Copy out, word for word, the stretch of the data from the line containing "Screen dimensions: 1050x708" through the end of the data, both ends included. Leave the pictures out of your copy.

*Task input*:
::::
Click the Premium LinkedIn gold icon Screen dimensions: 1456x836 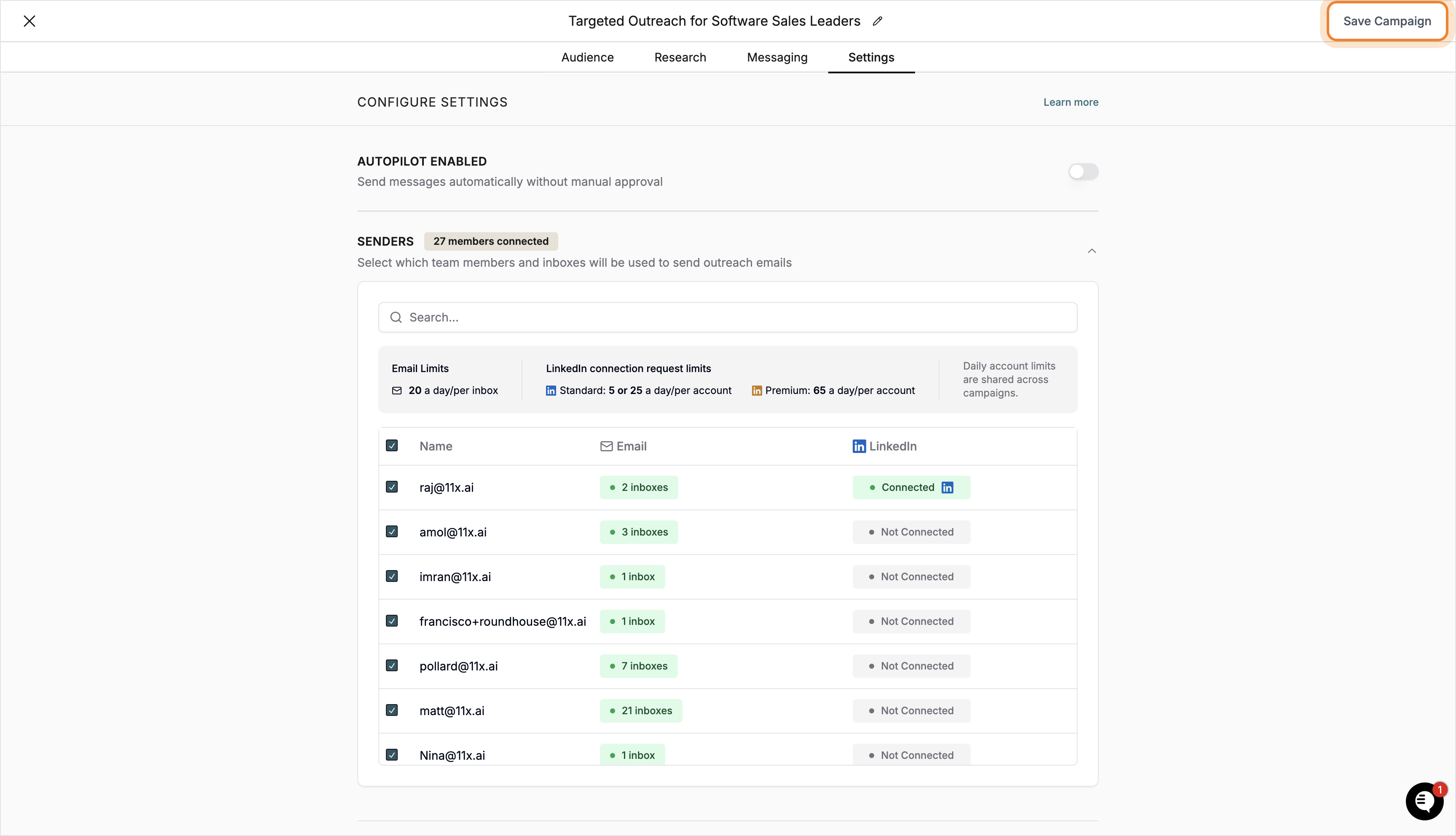756,391
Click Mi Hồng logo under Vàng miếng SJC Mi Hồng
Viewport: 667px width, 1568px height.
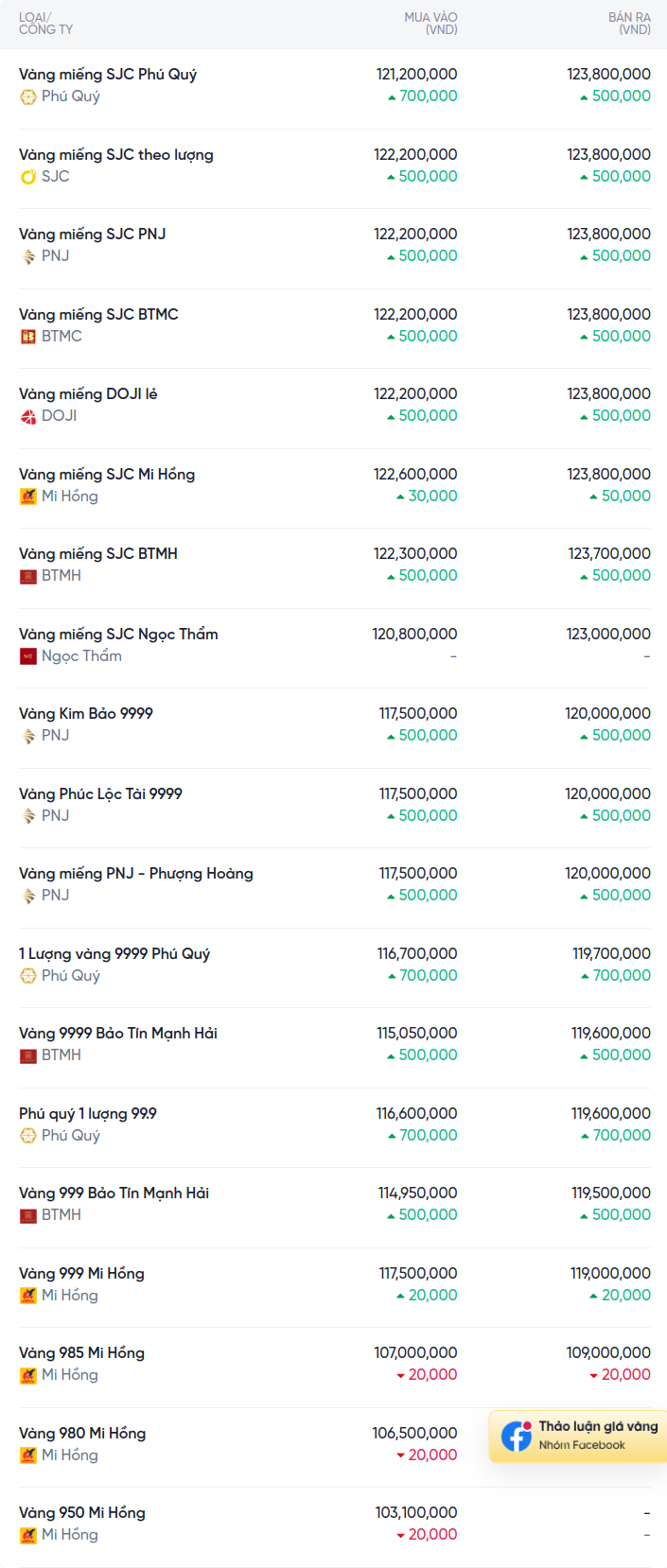coord(28,497)
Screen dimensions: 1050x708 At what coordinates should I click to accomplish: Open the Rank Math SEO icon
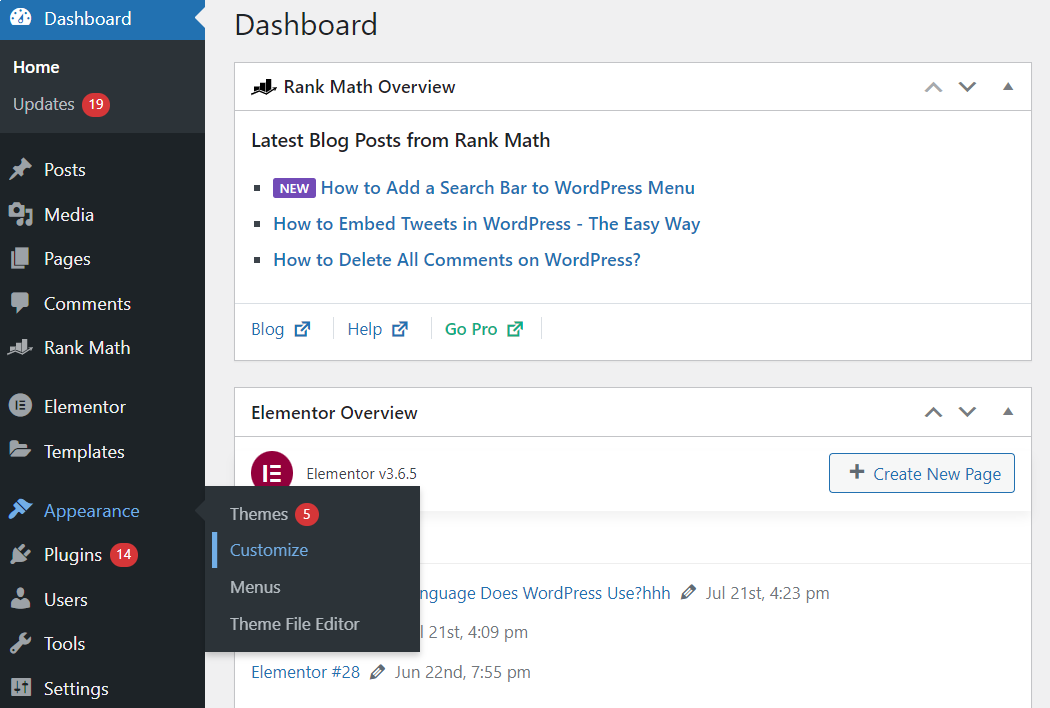point(22,347)
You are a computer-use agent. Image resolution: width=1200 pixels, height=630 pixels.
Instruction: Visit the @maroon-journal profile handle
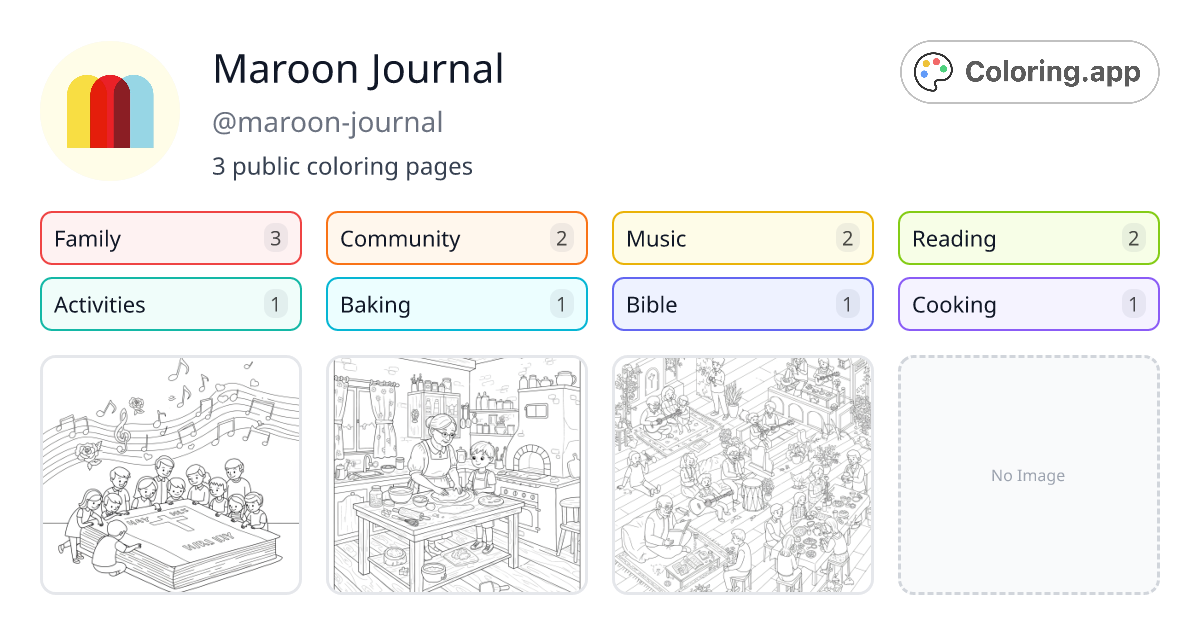(x=328, y=121)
::::
*Written answer*:
Screen dimensions: 1050x708 At what coordinates should I click to accomplish: Open the Rank Math SEO icon
point(22,347)
You are a computer-use agent. Image resolution: width=1200 pixels, height=630 pixels.
Instruction: Visit the @maroon-journal profile handle
(x=328, y=121)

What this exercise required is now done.